Wednesday, July 04, 2018

Back in Japan

Yes, I am back. As to when my period of stay will last is irrelevant for now. I am glad to be back although it means being away from family. It doesn’t matter to me anymore what people think (and honestly, I stopped caring of people’s opinion). As long as people close to me are supportive with my decision, I am more than happy knowing that I made a right choice. Although my only child does not fully understand the situation yet, I assure her that my love for her is always there and ever growing. I do hope that someday, she’ll join me here so that she may see the world from this side.

Tokyo Station, June 2018

During my younger days here, the period of stay had been my constant dilemma. I worry about it because I wanted to stay longer, thereby partly forgetting to enjoy the limited time. When I came back here in 2013, that was when it occurred to me to enjoy while it lasts. There were even hopes of settling here for good but that was thwarted by an unexpected turn of event which led to our decision for my husband and daughter to go back in Homeland.
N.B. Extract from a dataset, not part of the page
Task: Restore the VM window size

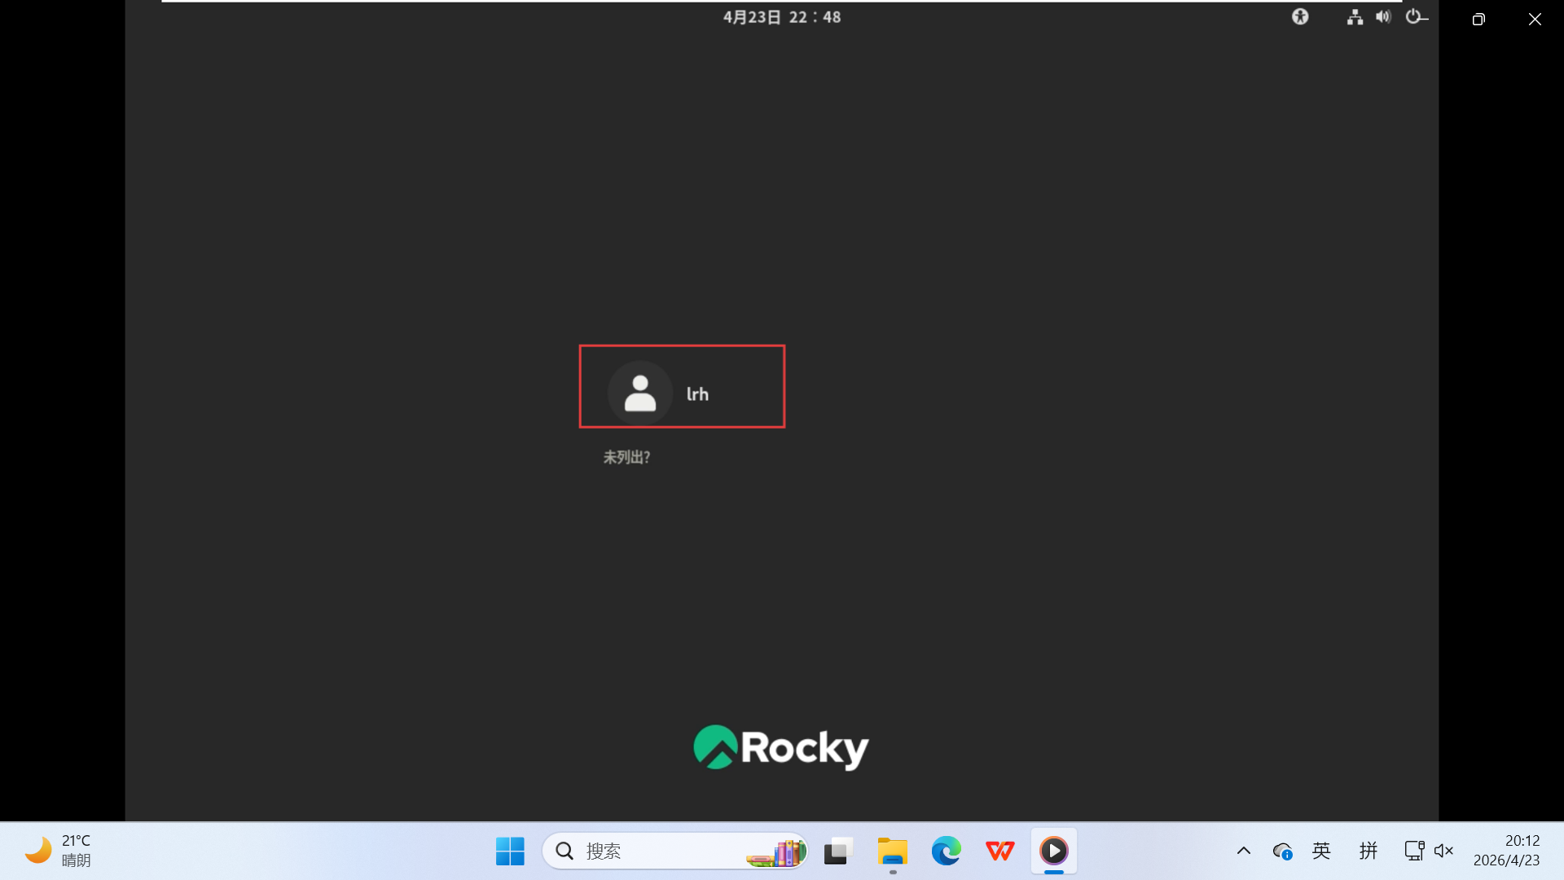Action: pyautogui.click(x=1478, y=19)
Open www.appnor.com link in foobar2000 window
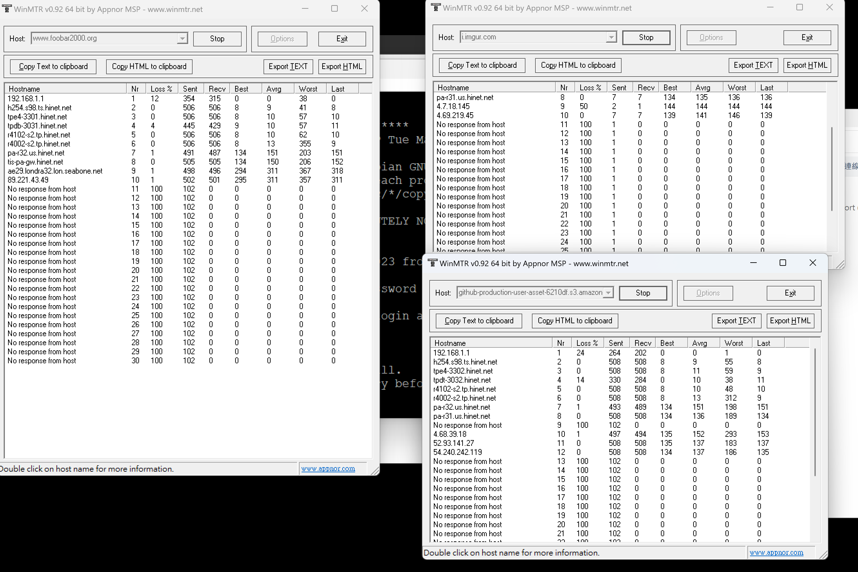 click(328, 469)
For the next two years and a half, I lived alone. If not for the busy work and my pursuit for creativity, depression would have been a bad companion.
Now, whenever people ask my true state of happiness, my response is yes followed by a sad note of missing home sometimes. Home for me is my daughter. Despite being away from Home, I am more positive with what I want at present and in the future. After all, everything I do and will do is for her. It will be a lot of hard work starting anew but nothing comes easy ever since.
The work is familiar so there is not much adjustment there. My main target at this point is to learn speaking Nihongo. My reading and writing basic skills are basically acceptable but conversational skills need improvement.